··· DATA SUPPLIED

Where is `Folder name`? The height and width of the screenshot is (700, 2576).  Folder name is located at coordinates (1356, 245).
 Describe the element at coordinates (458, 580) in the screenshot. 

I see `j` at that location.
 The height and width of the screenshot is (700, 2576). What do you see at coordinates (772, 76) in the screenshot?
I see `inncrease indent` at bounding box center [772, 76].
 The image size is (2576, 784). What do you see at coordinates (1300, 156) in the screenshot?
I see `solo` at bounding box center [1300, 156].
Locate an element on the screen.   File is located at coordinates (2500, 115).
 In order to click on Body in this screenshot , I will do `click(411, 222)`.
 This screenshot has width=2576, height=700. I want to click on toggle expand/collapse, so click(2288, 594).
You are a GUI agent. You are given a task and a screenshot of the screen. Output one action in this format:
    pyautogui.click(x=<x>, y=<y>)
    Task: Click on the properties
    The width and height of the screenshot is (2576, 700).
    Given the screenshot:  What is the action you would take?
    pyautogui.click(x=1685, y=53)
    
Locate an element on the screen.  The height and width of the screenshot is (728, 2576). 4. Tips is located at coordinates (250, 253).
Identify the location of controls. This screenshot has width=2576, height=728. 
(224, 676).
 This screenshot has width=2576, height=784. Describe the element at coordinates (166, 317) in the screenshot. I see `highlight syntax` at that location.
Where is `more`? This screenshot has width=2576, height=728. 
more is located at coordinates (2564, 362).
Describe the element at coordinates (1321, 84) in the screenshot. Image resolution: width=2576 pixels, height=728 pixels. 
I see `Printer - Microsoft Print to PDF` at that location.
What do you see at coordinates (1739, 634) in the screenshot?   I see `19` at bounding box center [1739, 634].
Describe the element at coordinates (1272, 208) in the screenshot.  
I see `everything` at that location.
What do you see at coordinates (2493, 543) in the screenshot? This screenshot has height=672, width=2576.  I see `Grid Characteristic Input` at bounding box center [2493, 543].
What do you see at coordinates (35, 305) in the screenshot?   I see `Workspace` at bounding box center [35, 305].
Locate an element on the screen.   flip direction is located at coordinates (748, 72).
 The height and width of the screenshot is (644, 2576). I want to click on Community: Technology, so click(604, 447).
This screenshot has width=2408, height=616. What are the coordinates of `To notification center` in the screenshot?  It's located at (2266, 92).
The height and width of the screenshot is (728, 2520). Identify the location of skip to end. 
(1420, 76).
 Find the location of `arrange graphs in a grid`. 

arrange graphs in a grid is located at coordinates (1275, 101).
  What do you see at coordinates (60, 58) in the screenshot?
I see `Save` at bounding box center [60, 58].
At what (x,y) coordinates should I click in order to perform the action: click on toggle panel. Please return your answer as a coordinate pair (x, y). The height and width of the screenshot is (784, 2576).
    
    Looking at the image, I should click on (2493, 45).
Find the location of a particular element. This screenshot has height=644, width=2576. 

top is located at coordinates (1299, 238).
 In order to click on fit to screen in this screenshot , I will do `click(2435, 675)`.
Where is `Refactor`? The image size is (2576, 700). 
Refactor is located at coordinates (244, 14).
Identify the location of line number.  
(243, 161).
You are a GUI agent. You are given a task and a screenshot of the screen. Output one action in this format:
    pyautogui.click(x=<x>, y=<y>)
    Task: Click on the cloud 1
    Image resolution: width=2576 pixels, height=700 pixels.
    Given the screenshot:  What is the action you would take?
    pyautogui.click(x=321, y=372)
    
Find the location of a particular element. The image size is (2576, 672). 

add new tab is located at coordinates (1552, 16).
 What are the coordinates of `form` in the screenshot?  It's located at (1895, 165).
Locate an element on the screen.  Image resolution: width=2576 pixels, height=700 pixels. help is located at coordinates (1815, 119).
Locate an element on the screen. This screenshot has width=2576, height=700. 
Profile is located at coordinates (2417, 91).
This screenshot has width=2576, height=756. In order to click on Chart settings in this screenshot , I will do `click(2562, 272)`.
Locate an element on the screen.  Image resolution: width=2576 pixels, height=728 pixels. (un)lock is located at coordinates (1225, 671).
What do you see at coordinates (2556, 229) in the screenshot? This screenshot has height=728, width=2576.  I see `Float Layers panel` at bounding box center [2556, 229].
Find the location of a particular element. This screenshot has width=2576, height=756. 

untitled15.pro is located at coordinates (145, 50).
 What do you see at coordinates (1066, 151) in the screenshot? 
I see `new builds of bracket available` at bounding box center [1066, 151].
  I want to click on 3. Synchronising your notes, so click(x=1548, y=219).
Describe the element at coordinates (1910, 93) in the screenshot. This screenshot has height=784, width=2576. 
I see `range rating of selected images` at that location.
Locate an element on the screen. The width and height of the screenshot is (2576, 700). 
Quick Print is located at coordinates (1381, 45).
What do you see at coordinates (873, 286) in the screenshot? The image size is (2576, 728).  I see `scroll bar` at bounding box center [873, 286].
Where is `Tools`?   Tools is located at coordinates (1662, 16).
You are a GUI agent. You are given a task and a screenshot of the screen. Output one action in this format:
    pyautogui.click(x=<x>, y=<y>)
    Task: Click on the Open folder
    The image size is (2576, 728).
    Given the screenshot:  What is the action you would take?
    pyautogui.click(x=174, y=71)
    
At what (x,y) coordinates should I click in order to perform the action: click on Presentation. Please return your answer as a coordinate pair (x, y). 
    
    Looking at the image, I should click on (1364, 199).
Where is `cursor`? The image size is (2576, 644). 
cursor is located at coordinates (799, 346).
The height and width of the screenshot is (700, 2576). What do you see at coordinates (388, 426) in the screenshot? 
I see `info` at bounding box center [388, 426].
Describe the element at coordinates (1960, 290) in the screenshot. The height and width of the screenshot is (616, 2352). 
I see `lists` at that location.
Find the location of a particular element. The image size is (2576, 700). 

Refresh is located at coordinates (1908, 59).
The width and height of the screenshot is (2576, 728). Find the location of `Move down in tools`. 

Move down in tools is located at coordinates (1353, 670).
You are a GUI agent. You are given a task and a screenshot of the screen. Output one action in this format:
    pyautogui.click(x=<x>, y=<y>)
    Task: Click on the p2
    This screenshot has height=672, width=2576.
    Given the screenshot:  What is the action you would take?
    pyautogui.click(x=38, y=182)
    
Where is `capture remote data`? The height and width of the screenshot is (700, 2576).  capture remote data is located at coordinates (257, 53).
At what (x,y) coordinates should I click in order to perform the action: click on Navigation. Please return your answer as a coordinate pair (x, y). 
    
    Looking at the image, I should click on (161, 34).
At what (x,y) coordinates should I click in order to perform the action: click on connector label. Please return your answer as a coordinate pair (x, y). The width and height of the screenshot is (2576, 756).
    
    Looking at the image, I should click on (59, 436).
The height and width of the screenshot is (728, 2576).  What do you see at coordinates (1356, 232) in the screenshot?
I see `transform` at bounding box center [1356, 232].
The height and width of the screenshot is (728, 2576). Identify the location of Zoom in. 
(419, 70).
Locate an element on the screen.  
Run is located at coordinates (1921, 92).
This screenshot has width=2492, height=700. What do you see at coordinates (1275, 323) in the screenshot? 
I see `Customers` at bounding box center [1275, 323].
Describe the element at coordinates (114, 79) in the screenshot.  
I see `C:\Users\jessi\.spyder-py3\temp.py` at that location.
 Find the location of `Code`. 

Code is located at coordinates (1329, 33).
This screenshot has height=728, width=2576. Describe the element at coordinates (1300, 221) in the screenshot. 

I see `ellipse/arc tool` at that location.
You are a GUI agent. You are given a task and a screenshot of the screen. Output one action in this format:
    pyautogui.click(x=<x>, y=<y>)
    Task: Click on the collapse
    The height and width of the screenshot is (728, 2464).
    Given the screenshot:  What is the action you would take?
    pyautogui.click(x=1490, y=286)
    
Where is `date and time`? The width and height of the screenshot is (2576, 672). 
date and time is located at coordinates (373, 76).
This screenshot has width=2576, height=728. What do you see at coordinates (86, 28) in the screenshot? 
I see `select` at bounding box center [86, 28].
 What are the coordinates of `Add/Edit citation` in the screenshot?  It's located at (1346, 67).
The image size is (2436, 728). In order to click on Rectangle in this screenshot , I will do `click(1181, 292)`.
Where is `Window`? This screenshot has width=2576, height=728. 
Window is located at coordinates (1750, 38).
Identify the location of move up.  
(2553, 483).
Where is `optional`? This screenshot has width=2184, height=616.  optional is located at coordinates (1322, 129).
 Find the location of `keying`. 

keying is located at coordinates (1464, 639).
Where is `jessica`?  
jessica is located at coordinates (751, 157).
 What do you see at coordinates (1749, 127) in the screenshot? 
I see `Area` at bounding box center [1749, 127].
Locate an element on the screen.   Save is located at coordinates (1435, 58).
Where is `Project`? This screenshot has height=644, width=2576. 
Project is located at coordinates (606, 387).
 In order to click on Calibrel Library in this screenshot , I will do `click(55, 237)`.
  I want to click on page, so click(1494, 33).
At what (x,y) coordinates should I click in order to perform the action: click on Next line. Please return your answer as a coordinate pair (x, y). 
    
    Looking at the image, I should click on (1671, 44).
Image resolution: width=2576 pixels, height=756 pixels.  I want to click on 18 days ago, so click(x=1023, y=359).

······

* YOUR INSTRUCTIONS *
Starting from the first of the items above and running through the line that contains "coordinates (2500, 115).", turn each line into one string in a JSON list, skipping any blank lines.

* WRITTEN SOLUTION *
[
  "Where is `Folder name`? The height and width of the screenshot is (700, 2576).  Folder name is located at coordinates (1356, 245).",
  " Describe the element at coordinates (458, 580) in the screenshot. ",
  "I see `j` at that location.",
  " The height and width of the screenshot is (700, 2576). What do you see at coordinates (772, 76) in the screenshot?",
  "I see `inncrease indent` at bounding box center [772, 76].",
  " The image size is (2576, 784). What do you see at coordinates (1300, 156) in the screenshot?",
  "I see `solo` at bounding box center [1300, 156].",
  "Locate an element on the screen.   File is located at coordinates (2500, 115)."
]